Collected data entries

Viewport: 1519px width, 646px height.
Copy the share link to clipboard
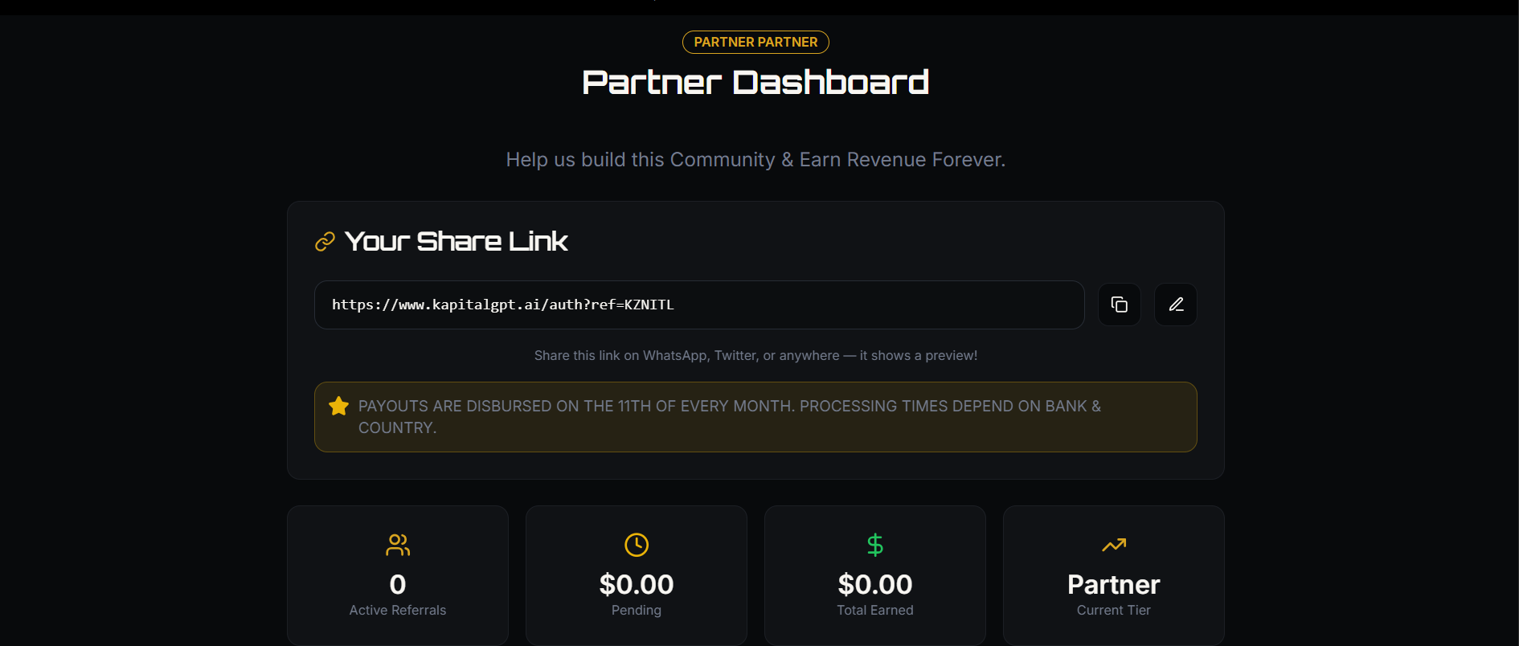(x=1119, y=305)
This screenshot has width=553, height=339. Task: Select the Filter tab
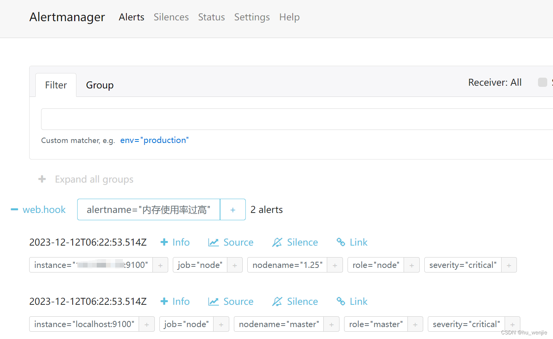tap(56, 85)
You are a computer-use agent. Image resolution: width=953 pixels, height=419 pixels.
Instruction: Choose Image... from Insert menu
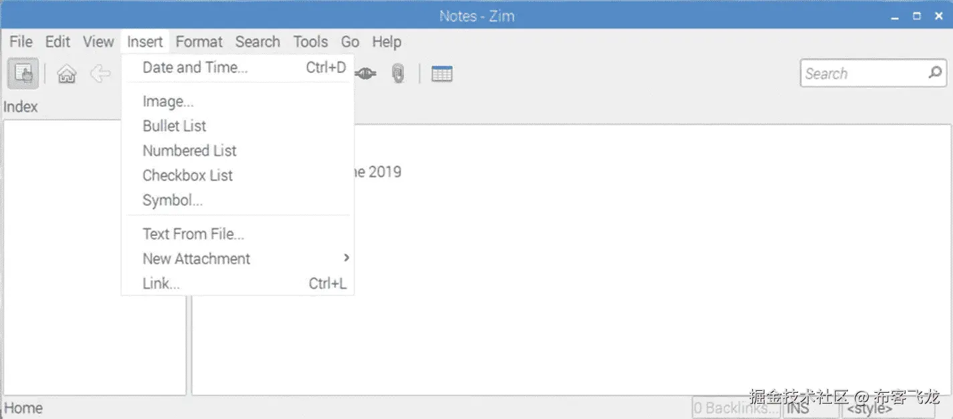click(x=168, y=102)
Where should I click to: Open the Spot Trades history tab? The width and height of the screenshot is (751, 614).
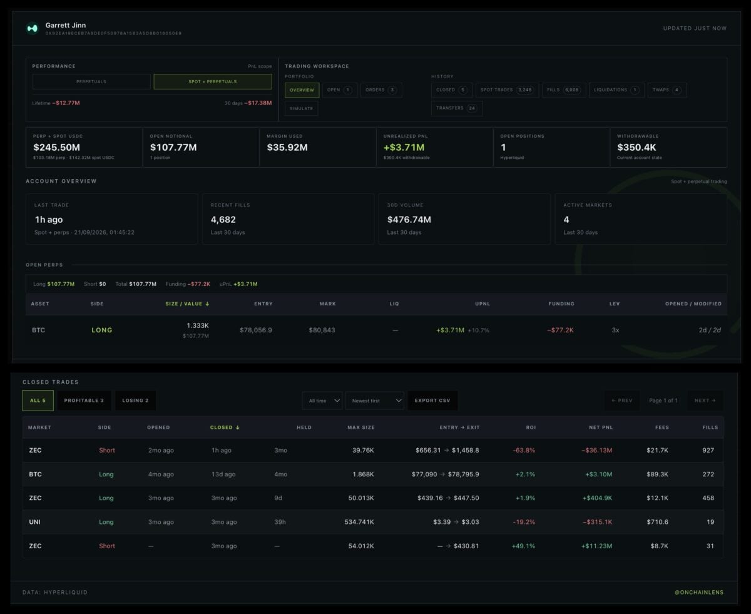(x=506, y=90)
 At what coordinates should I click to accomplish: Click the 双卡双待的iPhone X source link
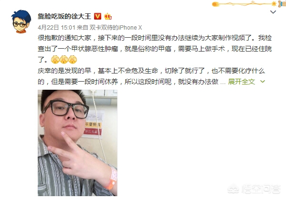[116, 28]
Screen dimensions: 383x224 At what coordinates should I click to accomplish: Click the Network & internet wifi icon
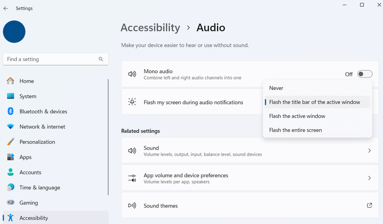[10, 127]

▶ [WHAT THE TASK ASKS] Set down exactly the lines between the line containing "Where should I" and the end of the records above, both ends included; pictures stay out.

▶ [RESPONSE AREA]
Where should I click to: Open the Spot Trades history tab? The width and height of the screenshot is (751, 614).
(x=506, y=90)
 At what coordinates should I click to accomplish: Click the 双卡双待的iPhone X source link
[116, 28]
Screen dimensions: 383x224 At what coordinates should I click to accomplish: Click the Network & internet wifi icon
[10, 127]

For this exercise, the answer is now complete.